# Dataset records

┌────────

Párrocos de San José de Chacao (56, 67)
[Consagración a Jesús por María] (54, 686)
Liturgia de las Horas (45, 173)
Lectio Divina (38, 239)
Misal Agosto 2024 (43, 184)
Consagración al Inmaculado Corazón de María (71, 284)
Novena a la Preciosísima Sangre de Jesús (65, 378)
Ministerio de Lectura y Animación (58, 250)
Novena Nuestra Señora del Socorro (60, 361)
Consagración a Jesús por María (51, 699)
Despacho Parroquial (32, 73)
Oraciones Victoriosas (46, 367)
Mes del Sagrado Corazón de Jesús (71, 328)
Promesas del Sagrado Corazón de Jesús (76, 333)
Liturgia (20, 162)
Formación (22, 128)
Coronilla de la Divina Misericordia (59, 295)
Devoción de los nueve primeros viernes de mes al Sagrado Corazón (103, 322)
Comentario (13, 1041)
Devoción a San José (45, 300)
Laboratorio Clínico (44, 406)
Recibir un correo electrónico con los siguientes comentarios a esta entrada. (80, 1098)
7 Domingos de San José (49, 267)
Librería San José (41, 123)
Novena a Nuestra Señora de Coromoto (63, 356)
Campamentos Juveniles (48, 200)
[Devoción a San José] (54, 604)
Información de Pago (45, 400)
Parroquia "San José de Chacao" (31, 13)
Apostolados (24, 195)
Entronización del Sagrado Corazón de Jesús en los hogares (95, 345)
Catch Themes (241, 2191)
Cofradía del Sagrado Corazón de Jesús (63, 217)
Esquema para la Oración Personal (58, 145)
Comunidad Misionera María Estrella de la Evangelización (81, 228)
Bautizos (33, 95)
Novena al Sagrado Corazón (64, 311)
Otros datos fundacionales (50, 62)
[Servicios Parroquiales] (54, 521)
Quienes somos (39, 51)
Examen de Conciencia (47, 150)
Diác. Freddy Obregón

└────────

# Task goal
Which lines in the listing hold the word "María"? Copy them out.

# Output below
[Consagración a Jesús por María] (54, 686)
Consagración al Inmaculado Corazón de María (71, 284)
Consagración a Jesús por María (51, 699)
Comunidad Misionera María Estrella de la Evangelización (81, 228)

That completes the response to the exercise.